Kawasaki disease (KD) is an acute self-limited vasculitis of unknown etiology that occurs predominantly in infants and children. The etiology of this disease remains a major pediatric mystery. Nonetheless, the self-limited clinical findings and generally nonrecurring nature of this febrile illness are highly suggestive of an infection rather than an autoimmune process [1].
Numerous reports confirming viral and bacterial infections associated with KD outbreaks have been reported [2]. However, multiple investigations over several decades have demonstrated that no known unique infectious agent is closely related with KD etiology [1,3,4].
Taken together, many epidemiologic and clinical findings best support the hypothesis that KD is caused by a very common but unidentified infectious agent resulting in KD children with an underlying genetic predisposition.
Early studies of isolation of superantigen-producing bacteria or selective expansion of Vβ family T-cell receptor suggested group A Streptococcus or Staphylococcus aureus as a powerful cause of KD [5,6]. However, several subsequent papers reported no significant difference in superantigens between KD patients and controls [7]. Thus, the current understanding of the immune response favors the classic antigen that is protective against repeated exposure in most patients [1,3].
The recently published article entitled “High antistreptolysin O (ASO) titer is associated with coronary artery lesions in patients with Kawasaki disease” was interesting [8]. The authors found that high ASO titers showed higher rates of a severe clinical course or coronary artery lesions (CALs). This is a very interesting results, because it has not been clearly demonstrated that a specific infection causes CALs in KD. However, there appears to be insufficient evidence to determine the acute infection of group A Streptococcus. Additionally, specific examinations such as throat culture, rapid antigen test, or other streptococcal antibody tests may be needed to determine the timing of infection. Analyses of whether patients had already known high risk factors or high ASO levels acted as risk factors are also needed since no reports to date have examined whether a high ASO increases the risk in KD patients. But detailed evaluation of group A streptococcal infection is required in future KD patients.
Another interesting topic is that if infectious diseases are identified, intravenous gamma globulin (IVIG) resistance or CALs may increase in KD patients.
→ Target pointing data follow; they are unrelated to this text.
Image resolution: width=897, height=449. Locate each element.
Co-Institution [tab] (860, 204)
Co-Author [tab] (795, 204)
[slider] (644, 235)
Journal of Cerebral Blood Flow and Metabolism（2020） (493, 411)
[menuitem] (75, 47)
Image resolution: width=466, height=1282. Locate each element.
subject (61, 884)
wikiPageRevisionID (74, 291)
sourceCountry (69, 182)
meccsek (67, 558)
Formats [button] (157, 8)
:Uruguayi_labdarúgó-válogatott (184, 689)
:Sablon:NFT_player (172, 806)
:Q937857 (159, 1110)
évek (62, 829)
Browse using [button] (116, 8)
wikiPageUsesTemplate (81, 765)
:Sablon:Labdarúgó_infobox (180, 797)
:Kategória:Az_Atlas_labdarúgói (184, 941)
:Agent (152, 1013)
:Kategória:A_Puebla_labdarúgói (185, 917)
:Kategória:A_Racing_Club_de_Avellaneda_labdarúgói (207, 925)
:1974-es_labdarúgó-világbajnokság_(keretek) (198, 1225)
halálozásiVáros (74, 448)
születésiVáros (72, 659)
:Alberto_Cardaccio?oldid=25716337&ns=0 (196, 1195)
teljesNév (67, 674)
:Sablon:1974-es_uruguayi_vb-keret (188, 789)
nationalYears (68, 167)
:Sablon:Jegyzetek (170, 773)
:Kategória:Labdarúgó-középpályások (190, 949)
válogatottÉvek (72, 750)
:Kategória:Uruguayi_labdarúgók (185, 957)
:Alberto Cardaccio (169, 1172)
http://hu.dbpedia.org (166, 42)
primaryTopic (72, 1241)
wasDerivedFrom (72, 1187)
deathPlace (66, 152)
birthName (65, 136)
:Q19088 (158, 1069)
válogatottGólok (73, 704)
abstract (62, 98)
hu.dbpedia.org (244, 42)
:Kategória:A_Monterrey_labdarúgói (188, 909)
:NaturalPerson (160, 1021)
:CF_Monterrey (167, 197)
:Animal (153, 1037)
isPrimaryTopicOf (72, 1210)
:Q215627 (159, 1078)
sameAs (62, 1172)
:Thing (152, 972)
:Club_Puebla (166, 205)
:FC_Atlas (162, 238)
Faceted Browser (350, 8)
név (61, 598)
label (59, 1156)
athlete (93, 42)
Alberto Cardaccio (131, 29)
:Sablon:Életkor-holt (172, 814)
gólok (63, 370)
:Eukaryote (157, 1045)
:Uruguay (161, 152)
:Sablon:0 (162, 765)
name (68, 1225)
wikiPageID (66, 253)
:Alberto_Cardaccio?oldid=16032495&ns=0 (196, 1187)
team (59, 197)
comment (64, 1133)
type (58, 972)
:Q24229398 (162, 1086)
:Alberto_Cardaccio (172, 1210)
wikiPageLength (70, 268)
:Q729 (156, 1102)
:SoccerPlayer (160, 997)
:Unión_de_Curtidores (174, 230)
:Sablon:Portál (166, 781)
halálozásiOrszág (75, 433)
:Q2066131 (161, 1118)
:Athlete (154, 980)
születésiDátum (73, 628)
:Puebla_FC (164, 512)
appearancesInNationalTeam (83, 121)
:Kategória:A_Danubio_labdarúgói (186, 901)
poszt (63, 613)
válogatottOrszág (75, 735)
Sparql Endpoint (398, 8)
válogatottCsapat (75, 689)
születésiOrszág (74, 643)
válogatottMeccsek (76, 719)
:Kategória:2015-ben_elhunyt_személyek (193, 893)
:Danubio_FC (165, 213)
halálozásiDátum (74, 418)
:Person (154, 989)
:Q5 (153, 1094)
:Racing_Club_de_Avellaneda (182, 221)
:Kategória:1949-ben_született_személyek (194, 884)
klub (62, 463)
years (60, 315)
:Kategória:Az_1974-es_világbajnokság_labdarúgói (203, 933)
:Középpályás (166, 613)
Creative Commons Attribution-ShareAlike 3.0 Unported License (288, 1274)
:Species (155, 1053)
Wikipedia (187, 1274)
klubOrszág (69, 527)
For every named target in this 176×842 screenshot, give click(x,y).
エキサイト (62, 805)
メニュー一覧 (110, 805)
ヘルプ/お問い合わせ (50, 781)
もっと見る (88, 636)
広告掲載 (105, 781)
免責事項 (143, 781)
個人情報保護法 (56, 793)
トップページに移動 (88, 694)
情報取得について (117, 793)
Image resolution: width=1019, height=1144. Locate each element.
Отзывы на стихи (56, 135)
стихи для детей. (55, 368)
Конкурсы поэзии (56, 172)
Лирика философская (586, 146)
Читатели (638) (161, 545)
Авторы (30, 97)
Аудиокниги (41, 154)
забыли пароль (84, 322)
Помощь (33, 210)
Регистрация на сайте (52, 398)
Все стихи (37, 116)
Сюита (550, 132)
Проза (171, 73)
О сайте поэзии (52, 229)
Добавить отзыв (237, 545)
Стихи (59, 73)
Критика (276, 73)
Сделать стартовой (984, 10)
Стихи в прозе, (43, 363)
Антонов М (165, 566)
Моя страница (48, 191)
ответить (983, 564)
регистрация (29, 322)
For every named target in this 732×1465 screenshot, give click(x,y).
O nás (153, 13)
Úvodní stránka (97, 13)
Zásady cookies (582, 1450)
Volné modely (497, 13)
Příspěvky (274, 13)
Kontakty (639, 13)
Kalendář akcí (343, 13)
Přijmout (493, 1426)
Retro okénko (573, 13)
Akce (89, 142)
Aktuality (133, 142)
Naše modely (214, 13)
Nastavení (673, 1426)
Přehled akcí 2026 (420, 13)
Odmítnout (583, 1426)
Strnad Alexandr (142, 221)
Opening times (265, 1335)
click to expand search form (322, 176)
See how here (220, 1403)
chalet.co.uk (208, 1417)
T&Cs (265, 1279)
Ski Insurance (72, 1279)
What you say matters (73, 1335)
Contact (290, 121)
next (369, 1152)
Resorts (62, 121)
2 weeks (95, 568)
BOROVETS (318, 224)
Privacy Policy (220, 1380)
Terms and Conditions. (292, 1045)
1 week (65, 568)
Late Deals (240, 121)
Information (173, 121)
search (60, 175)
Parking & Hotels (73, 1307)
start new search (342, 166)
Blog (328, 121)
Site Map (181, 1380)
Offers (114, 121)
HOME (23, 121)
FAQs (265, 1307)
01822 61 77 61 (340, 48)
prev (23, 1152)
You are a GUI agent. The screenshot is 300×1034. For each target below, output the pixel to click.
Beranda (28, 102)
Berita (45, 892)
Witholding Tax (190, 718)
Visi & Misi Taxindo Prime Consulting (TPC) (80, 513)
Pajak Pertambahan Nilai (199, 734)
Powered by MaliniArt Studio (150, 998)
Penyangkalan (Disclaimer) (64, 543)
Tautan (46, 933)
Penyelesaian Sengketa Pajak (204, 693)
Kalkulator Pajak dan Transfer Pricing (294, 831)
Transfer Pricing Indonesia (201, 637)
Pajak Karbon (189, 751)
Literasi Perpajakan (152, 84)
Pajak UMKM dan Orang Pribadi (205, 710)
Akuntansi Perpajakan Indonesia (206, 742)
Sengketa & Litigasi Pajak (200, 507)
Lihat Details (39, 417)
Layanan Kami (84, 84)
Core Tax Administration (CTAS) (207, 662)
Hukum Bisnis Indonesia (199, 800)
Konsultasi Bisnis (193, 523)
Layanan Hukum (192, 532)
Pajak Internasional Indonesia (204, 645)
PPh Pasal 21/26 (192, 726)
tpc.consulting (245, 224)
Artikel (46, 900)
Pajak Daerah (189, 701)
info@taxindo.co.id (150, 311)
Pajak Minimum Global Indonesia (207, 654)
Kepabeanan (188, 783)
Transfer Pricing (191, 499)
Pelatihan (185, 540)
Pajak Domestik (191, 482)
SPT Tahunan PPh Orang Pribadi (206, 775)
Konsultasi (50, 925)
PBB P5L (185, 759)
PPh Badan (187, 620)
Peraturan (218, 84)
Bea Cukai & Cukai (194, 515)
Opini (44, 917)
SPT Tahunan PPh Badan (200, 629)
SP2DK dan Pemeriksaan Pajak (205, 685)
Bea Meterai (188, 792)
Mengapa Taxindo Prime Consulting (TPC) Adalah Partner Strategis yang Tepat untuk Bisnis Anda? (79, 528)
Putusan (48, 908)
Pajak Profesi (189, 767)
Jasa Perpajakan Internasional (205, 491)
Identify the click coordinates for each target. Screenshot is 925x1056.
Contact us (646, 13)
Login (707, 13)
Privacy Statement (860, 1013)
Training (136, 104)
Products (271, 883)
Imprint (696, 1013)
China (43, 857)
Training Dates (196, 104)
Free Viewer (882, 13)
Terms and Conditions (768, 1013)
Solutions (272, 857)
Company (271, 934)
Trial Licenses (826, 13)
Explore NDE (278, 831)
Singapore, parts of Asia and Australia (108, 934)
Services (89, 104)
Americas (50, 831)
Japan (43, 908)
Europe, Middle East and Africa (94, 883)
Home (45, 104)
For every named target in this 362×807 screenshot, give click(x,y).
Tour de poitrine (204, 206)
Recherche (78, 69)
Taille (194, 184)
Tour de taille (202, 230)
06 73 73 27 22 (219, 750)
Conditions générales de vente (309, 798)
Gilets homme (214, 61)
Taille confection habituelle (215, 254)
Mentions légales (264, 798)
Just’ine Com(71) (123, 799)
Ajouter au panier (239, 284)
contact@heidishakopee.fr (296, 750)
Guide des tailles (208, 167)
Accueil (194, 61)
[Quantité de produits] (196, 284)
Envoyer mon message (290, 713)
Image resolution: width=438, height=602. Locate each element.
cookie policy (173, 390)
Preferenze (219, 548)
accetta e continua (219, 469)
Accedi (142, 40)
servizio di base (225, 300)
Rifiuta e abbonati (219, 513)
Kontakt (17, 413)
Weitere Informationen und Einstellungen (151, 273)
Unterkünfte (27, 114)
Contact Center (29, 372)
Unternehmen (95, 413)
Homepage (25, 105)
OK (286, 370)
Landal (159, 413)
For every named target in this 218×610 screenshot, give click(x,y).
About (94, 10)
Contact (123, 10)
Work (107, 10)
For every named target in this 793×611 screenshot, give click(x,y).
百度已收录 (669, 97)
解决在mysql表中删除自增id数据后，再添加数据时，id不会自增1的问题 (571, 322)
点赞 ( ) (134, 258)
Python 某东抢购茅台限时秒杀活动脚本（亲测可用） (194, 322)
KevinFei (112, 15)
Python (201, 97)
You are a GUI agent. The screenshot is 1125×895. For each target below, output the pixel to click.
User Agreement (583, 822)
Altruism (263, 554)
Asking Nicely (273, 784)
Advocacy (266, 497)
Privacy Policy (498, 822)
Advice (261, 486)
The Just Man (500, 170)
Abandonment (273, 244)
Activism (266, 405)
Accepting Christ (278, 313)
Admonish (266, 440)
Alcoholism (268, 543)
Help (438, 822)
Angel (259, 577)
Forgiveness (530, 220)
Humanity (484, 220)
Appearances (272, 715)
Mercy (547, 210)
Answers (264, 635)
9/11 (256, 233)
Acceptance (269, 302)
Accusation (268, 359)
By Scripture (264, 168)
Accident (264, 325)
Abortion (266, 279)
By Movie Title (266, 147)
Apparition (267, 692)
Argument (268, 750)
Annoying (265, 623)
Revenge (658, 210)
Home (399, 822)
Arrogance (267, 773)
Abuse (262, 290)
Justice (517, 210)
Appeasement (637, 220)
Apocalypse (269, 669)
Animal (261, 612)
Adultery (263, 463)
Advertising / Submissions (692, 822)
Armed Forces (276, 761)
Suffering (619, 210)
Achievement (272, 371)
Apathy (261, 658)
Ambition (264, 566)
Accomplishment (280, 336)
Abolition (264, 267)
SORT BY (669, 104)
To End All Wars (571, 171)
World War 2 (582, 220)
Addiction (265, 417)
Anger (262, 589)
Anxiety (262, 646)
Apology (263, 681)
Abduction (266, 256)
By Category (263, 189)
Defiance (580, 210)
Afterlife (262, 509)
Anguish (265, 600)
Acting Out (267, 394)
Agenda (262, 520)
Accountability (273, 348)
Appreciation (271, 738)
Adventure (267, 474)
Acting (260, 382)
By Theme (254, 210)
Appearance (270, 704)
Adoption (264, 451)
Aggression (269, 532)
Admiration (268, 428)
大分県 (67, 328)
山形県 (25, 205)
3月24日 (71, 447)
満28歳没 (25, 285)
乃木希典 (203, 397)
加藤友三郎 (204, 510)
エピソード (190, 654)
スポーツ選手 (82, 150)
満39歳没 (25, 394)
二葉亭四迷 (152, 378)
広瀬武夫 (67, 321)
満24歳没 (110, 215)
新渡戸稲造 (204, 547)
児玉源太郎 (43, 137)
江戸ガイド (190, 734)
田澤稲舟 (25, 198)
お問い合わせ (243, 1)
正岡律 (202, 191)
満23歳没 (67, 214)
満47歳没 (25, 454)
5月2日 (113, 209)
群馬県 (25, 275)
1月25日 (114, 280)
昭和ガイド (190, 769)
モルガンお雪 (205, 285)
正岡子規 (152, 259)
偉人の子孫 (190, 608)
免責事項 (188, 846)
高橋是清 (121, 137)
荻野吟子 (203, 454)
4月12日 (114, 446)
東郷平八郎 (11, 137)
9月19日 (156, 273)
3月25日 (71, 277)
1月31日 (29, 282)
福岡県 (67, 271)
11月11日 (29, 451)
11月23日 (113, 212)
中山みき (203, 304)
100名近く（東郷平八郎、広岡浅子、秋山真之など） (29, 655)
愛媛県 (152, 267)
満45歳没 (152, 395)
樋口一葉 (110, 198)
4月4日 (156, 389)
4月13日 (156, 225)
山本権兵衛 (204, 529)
According to one report, the simultaneous infection of group A Streptococcus in KD patients showed no difference in treatment response or CAL rate [5]. A single-center retrospective study was performed to determine the effect of coincident infection (including streptococcal infection) at the time of KD diagnosis on treatment response and coronary artery outcomes. As a result, a broad spectrum of infectious agents was found, but infections at the time of KD diagnosis were not statistically significantly associated with IVIG treatment response or coronary artery outcomes compared to those of patients without infections, even after the adjustment for other factors that may influence CALs [2]. Based on these results, it is believed that there are no unique infections in KD patients that respond particularly poorly to IVIG treatment or cause CALs.
Recent reports suggested the importance of viral infection in KD-related infectious diseases. Failure to respond to antibiotic therapy, a common susceptible age, specific seasonality, and the similar spread pattern of viral illness in patients with KD makes a viral etiology more likely than a bacterial one [1,3].
Moreover, the prevalence of CD8T cells and the upregulation of cytotoxic T cells and interferon pathway genes in the coronary arteries of children who have died of KD are highly suggestive of a viral etiology [3]. The molecular analysis of the oligoclonal immunoglobulin A response in acute KD led to the production of synthetic KD antibodies that identify RNA-containing cytoplasmic inclusion bodies in acute KD ciliated bronchial epithelial tissues. Light and electron microscopic observations showed that the inclusion bodies are consistent with aggregates of viral proteins and nucleic acids [9]. These biochemical and pathological features increase the likelihood of a viral infection as the cause of KD.
In conclusion, although the cause of KD remains to be elucidated, it is believed that infectious diseases are the most likely. Although no solitary causative infectious agents have been discovered to date, studies should continue to determine the etiology of KD. These efforts will bring novel strategies for the treatment and prognosis of KD patients in the near future.